There were 133 cities vying for one of five spots as part of a grant program from the Smart Cities Council. Find out the winning cities.
Austin, Indianapolis, Miami, Orlando, and Philadelphia are the five winners of the Smart Cities Council Readiness Challenge Grant program. Each city will receive a tailored readiness workshop to help them develop a roadmap for applying smart technologies to further innovation, inclusion, and investment within their cities.
The cities will also win supporting products and services from members of the council, including Ameresco, AT&T, CH2M, CompTIA, Dow Building and Construction, IDC, Qualcomm, Sensus, Telit, TM Forum, and Transdev.
"Breaking down the departmental silos is a key challenge in developing a smarter city. Each of the winning cities has demonstrated the ability to work across departments to solve problems," said Smart Cities Council Chairman Jesse Berst. "Our coalition of world-class experts looks forward to working with each of these enterprising cities to help them make smart use of technology to become more livable, workable, sustainable, and resilient."
SEE: Smart cities: The smart person's guide (TechRepublic)
Here are more details about each winning city's plans to become smarter.
Austin wants to develop strategies for underserved populations to participate in designing solutions for mobility needs, affordable housing, and economic development. "This will help Austin use new technologies to meet old challenges of mobility and affordability," said Austin Mayor Steve Adler. "Winning the Smart Cities Council Challenge Grant puts us that much closer to creating a comprehensive and inclusive strategy to use technology in a way that benefits communities that are usually left behind."
Indianapolis and Marion County will strengthen emerging initiatives in smart utilities and transportation. Marion County recently approved development of the first electric bus rapid transit (e-BRT) system in the country and is also moving forward with 16 Tech, which is a comprehensive IoT hub for citywide digital infrastructure. "Indianapolis' culture of innovation and rapidly expanding tech industry provide strategic advantages to our smart city planning, specifically in the areas of water, energy, and transportation," said Indianapolis Mayor Joe Hogsett.

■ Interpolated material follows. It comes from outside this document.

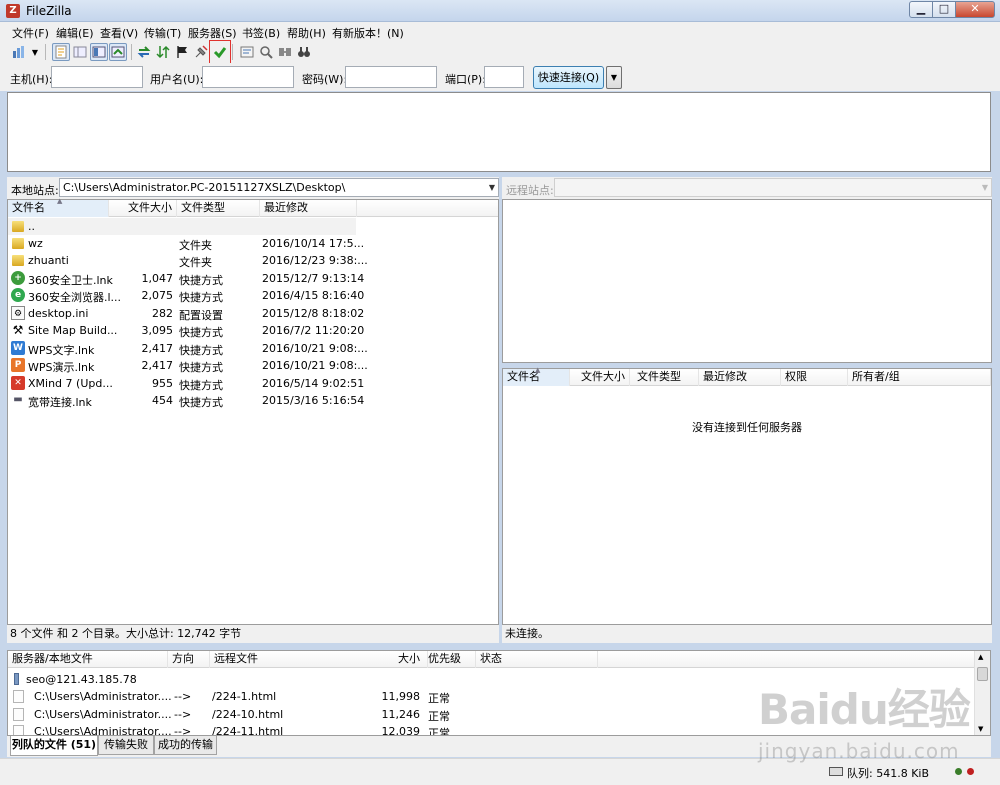 Image resolution: width=1000 pixels, height=785 pixels. What do you see at coordinates (304, 52) in the screenshot?
I see `search-remote-icon` at bounding box center [304, 52].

Miami will use smart technologies to enhance urban resilience. Miami is already experiencing the effects of climate change, including frequent tidal floods, so it is planning a Sea-Level Rise Pilot Program that will use geographic information system (GIS) data across departments, along with 3-D modeling, waterfront sensors, and LIDAR, which is Light Detection and Ranging, to provide real-time alerts and inform planning efforts.
Orlando and Orange County want to develop a comprehensive smart city plan that integrates multiple city departments and regional stakeholders. Orlando wants to showcase a range of smart transportation solutions for visitors while improving safety and reducing congestion. The city is also working to integrate sensors and advanced communications systems into its public safety programs.

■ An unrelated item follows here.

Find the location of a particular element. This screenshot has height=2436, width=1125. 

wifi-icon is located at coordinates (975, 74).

Philadelphia will use the program to facilitate collaboration for building a regional smart cities ecosystem. The process of applying for the grant has already helped to bring city departments together, causing them to realize they were working on individual solutions to common problems. Philadelphia Mayor Jim Kenney said, "We have been building a coalition of city, community, business, and educational institutions. They are all enthused and ready to help with smart city projects focused on the built environment, telecommunications, and basic public services like water. We know the technology behind us is important for our citizens and businesses alike, and the expertise that the Smart Cities Council brings will help us realize those opportunities."
The grant program was open to US cities with populations of at least 100,000, although neighboring cities could pool together to meet the population threshold. There were 133 cities that entered the challenge, with ten finalists chosen. The five finalists that did not win were the cities of Birmingham, Ala.; Chula Vista, Calif.; Jersey City, NJ; Newport News, Vir.; and Providence, RI.
The top 3 takeaways for TechRepublic readers
- Austin, Indianapolis, Miami, Orlando, and Philadelphia are the five winners of the Smart Cities Council Readiness Challenge Grant program.
- Breaking down the departmental silos is a key challenge in developing a smarter city.
- There were 133 cities that applied for the grant program.